[Records from a collection]
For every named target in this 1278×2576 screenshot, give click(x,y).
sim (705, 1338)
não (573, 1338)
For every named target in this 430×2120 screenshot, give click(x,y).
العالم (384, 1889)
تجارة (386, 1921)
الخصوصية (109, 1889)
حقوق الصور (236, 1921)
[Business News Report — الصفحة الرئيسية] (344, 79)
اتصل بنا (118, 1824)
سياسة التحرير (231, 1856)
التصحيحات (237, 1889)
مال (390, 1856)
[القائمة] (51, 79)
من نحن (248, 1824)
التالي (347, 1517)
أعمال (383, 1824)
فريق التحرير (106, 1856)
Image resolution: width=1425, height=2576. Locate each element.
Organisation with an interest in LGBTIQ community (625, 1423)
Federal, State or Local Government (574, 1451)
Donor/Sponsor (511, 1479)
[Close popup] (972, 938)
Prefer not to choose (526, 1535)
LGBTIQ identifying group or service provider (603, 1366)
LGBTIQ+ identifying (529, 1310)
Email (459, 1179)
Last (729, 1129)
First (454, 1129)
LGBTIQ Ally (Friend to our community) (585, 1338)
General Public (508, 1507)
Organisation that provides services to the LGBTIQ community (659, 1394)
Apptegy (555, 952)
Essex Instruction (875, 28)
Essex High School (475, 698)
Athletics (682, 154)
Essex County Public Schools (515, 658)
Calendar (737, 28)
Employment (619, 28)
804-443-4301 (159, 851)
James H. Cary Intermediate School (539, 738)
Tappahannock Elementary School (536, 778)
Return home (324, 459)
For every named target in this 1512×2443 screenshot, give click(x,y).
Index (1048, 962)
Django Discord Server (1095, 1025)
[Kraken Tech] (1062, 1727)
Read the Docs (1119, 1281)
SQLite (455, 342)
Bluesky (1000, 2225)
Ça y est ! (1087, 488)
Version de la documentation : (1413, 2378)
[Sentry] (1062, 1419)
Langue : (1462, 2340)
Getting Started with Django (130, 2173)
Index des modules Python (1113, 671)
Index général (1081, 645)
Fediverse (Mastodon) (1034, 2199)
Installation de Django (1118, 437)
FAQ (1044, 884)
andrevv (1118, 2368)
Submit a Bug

What you should do – Print, from the entries above, the line with "التصحيحات (237, 1889)", the line with "Organisation that provides" and all lines between them, exactly and with nothing else.

The answer –
التصحيحات (237, 1889)
مال (390, 1856)
[القائمة] (51, 79)
من نحن (248, 1824)
التالي (347, 1517)
أعمال (383, 1824)
فريق التحرير (106, 1856)
Image resolution: width=1425, height=2576. Locate each element.
Organisation with an interest in LGBTIQ community (625, 1423)
Federal, State or Local Government (574, 1451)
Donor/Sponsor (511, 1479)
[Close popup] (972, 938)
Prefer not to choose (526, 1535)
LGBTIQ identifying group or service provider (603, 1366)
LGBTIQ+ identifying (529, 1310)
Email (459, 1179)
Last (729, 1129)
First (454, 1129)
LGBTIQ Ally (Friend to our community) (585, 1338)
General Public (508, 1507)
Organisation that provides services to the LGBTIQ community (659, 1394)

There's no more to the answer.